» **Data supplied**
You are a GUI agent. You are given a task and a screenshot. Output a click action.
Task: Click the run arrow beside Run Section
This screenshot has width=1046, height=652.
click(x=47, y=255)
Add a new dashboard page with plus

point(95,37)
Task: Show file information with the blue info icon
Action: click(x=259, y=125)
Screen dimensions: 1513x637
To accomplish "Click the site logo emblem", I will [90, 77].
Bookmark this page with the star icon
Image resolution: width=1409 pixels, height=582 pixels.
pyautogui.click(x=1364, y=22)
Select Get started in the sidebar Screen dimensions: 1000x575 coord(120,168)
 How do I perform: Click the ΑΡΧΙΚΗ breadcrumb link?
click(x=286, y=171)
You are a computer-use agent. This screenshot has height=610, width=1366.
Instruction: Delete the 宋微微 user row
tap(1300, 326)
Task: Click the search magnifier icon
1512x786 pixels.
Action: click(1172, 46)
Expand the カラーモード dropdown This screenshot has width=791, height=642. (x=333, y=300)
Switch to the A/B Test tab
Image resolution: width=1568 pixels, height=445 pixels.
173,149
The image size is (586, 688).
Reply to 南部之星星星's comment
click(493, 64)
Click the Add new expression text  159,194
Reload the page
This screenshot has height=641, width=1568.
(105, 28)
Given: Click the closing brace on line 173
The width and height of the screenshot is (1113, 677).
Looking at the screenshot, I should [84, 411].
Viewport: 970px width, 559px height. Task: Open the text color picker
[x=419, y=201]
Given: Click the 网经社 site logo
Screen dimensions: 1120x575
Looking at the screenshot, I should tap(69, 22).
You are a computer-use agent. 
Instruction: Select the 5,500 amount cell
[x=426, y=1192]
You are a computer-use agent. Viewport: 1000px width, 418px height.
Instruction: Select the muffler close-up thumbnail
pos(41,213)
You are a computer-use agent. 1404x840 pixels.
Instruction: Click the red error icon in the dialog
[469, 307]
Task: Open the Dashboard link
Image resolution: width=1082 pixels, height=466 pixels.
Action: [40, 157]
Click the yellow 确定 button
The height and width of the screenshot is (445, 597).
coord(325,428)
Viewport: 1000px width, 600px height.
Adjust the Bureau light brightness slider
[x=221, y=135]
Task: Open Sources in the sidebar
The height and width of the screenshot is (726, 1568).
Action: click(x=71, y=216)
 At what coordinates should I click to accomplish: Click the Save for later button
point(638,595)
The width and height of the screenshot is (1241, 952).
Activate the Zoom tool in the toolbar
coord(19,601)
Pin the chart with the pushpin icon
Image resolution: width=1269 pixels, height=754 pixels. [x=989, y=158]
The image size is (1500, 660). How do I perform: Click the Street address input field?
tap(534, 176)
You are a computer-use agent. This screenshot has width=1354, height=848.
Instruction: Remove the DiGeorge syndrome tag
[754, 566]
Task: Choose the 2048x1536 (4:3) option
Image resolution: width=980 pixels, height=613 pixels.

» **Action item**
Precisely reproduce all the entries shown above.

» **Answer to this exercise**
You are a GUI agent. You are given a task and a screenshot. Output a click action.
Task: Click the run arrow beside Run Section
This screenshot has width=1046, height=652.
click(x=47, y=255)
Add a new dashboard page with plus

point(95,37)
Task: Show file information with the blue info icon
Action: click(x=259, y=125)
Screen dimensions: 1513x637
To accomplish "Click the site logo emblem", I will [90, 77].
Bookmark this page with the star icon
Image resolution: width=1409 pixels, height=582 pixels.
pyautogui.click(x=1364, y=22)
Select Get started in the sidebar Screen dimensions: 1000x575 coord(120,168)
 How do I perform: Click the ΑΡΧΙΚΗ breadcrumb link?
click(x=286, y=171)
You are a computer-use agent. This screenshot has height=610, width=1366.
Instruction: Delete the 宋微微 user row
tap(1300, 326)
Task: Click the search magnifier icon
1512x786 pixels.
Action: click(1172, 46)
Expand the カラーモード dropdown This screenshot has width=791, height=642. (x=333, y=300)
Switch to the A/B Test tab
Image resolution: width=1568 pixels, height=445 pixels.
173,149
The image size is (586, 688).
Reply to 南部之星星星's comment
click(493, 64)
Click the Add new expression text  159,194
Reload the page
This screenshot has height=641, width=1568.
(105, 28)
Given: Click the closing brace on line 173
The width and height of the screenshot is (1113, 677).
Looking at the screenshot, I should [84, 411].
Viewport: 970px width, 559px height. Task: Open the text color picker
[x=419, y=201]
Given: Click the 网经社 site logo
Screen dimensions: 1120x575
Looking at the screenshot, I should tap(69, 22).
You are a computer-use agent. 
Instruction: Select the 5,500 amount cell
[x=426, y=1192]
You are a computer-use agent. Viewport: 1000px width, 418px height.
Instruction: Select the muffler close-up thumbnail
pos(41,213)
You are a computer-use agent. 1404x840 pixels.
Instruction: Click the red error icon in the dialog
[469, 307]
Task: Open the Dashboard link
Image resolution: width=1082 pixels, height=466 pixels.
Action: [40, 157]
Click the yellow 确定 button
The height and width of the screenshot is (445, 597).
coord(325,428)
Viewport: 1000px width, 600px height.
Adjust the Bureau light brightness slider
[x=221, y=135]
Task: Open Sources in the sidebar
The height and width of the screenshot is (726, 1568).
Action: click(x=71, y=216)
 At what coordinates should I click to accomplish: Click the Save for later button
point(638,595)
The width and height of the screenshot is (1241, 952).
Activate the Zoom tool in the toolbar
coord(19,601)
Pin the chart with the pushpin icon
Image resolution: width=1269 pixels, height=754 pixels. [x=989, y=158]
The image size is (1500, 660). How do I perform: Click the Street address input field?
tap(534, 176)
You are a computer-use agent. This screenshot has width=1354, height=848.
Instruction: Remove the DiGeorge syndrome tag
[754, 566]
Task: Choose the 2048x1536 (4:3) option
Image resolution: width=980 pixels, height=613 pixels.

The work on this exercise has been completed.